Danisch '672 (“Shape Tape”), which describes                “A position, orientation, shape and motion measuring tool is provided in the form of a flexible substrate with bend and twist sensors distributed along its surface at known intervals. A ribbon-type substrate is preferred. The geometric configuration of the substrate is calculated from inter-referencing the locations and orientations of the sensors based upon the detected bend and twist values. Suitable applications include motion capture for humans for use in animation, six degree of freedom input to a computer, profile measurement and location tracking within a large, singularity-free working space”.is not amenable to installation in hollow tubes for measuring 3D shape, as “Shape Tape” cannot bend within its plane, and would not respond well (it could buckle or break) to deformations of a hollow exoskeleton portion imposing such bends on its ribbon form. Nor does it teach use of gravimetric sensors for increased accuracy, as discussed above for Danisch '107.        

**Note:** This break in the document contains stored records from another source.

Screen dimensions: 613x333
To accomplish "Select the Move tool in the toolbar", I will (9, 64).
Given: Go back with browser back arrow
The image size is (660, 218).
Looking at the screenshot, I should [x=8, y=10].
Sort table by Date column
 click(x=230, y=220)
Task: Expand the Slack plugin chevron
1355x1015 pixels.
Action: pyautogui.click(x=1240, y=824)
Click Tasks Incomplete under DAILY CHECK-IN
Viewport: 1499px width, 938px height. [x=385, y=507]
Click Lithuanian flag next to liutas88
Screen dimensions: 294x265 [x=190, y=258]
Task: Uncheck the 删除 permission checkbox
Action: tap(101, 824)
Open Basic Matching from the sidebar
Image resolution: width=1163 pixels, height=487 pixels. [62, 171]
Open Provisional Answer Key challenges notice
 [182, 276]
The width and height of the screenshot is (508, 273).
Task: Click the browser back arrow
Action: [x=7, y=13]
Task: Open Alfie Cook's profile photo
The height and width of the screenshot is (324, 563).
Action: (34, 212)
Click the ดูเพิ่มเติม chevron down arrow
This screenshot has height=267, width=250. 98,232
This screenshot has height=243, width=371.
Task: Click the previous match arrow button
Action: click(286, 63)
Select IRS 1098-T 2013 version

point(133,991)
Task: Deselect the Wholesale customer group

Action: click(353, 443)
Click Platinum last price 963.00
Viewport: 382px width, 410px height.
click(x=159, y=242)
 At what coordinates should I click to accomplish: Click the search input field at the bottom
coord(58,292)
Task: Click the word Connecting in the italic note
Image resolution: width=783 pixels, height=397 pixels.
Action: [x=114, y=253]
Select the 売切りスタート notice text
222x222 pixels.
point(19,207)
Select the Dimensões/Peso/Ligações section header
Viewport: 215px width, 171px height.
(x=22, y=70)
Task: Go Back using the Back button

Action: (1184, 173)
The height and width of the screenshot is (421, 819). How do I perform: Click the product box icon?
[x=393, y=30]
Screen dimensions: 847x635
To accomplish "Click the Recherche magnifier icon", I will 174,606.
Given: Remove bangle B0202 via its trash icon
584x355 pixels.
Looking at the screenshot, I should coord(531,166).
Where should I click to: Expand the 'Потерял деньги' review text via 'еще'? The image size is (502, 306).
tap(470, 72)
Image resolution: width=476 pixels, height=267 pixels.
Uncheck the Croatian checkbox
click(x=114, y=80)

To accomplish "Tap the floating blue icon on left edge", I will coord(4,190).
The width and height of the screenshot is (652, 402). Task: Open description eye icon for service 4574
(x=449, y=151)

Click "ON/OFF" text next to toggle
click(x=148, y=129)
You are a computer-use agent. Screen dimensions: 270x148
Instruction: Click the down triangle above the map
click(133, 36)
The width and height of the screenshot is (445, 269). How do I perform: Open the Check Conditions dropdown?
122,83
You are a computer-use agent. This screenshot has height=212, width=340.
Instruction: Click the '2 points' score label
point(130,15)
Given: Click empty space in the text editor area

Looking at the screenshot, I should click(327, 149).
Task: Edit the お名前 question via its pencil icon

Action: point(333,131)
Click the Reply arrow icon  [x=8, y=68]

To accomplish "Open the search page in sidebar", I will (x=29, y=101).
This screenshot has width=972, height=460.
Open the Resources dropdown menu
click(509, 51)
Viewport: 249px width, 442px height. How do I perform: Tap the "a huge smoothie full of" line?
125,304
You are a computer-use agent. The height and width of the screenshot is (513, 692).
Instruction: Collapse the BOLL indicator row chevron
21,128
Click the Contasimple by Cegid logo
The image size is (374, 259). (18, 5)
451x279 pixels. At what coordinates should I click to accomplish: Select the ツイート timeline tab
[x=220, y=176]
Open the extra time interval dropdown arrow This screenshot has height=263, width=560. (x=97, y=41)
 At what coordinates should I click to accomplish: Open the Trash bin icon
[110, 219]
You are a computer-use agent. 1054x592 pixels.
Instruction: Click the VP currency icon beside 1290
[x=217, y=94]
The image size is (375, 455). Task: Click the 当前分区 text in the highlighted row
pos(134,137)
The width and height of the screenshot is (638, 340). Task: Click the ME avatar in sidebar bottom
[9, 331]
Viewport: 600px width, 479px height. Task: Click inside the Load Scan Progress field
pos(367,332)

None of Danisch '672, '107, or '363, nor prior-art inclinometry teach the securing of an array within a surface by means of lateral expansion caused by axial compression of the form of the array. Neither does any of the prior art provide a means of protecting arrays from external forces while maintaining good flexibility, by means of a hollow exoskeleton portion, or of using the same hollow exoskeleton portion to achieve long gauge lengths.